Proposition didactique
En première année de licence de français, des modules de PSL (pratique
systématique de la langue) et de TEEO (techniques d’expressions écrites et orales)
ont été introduits dans le cursus afin de remédier aux lacunes d’un public
hétérogène. En effet, certains étudiants de l’ENS, issus pour la plupart d’un milieu
rural ou de l’intérieur du pays ont des difficultés à maîtriser la langue française.

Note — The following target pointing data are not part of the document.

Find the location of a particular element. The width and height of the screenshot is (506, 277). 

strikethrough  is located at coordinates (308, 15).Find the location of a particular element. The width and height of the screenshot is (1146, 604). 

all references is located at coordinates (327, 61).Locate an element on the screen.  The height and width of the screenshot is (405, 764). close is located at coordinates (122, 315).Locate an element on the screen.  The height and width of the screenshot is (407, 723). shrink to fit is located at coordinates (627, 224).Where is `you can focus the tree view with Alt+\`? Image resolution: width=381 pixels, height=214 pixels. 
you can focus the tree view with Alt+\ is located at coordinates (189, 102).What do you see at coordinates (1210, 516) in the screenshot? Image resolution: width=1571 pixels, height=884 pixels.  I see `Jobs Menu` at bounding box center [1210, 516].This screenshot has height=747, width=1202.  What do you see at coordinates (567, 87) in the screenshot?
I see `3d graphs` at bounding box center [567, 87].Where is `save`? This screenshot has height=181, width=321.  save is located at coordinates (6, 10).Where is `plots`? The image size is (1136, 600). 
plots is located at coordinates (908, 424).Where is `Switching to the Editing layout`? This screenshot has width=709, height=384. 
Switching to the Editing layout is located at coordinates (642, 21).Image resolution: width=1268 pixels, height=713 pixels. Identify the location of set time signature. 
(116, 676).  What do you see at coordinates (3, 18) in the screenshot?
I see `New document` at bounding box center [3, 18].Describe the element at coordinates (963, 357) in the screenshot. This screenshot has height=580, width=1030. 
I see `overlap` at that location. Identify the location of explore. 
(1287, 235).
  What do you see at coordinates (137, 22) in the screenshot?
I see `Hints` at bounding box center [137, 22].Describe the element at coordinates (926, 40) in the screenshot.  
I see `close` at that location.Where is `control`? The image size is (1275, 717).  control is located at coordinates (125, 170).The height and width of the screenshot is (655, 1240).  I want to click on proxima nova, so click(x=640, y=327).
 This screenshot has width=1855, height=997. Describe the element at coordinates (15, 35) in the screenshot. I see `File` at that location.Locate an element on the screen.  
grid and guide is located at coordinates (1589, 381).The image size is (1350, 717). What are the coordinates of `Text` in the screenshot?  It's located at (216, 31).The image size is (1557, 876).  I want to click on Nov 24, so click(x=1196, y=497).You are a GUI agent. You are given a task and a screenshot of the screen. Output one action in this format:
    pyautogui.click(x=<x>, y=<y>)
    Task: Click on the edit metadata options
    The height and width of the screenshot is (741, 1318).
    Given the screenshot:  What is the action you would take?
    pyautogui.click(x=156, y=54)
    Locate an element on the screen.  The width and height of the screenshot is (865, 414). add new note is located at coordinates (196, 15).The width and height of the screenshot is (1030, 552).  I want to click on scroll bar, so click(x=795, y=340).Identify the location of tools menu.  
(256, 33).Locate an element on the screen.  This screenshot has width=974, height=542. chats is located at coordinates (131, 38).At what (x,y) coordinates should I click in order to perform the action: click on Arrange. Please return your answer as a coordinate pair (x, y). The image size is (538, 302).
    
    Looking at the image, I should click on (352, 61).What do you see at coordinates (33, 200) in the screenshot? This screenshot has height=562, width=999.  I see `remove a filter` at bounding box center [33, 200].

De plus, ils développent et intériorisent un sentiment d’insécurité linguistique, ce
qui ne facilite pas du tout le développement de leur compétence à l’oral et à
l’écrit. Pour palier ce problème, nous avons introduit des discours oraux ou écrits,
issus des pratiques langagières réelles, comme facilitateur vers une compétence
langagière normée. La démarche pédagogique que nous avons proposée tient
compte du quotidien langagier des étudiants : présenter par exemple la langue
enseignée dans ses multiples facettes et ses registres en faisant appel à des genres
nouveaux. C’est cette ouverture vers des langues autres que celles
institutionnalisées qui est un préalable à la détermination des stratégies à adopter
pour l’établissement d’une pédagogie qui tienne compte à la fois des jugements
qu’une communauté linguistique porte sur ses langues et sur la langue d’autrui.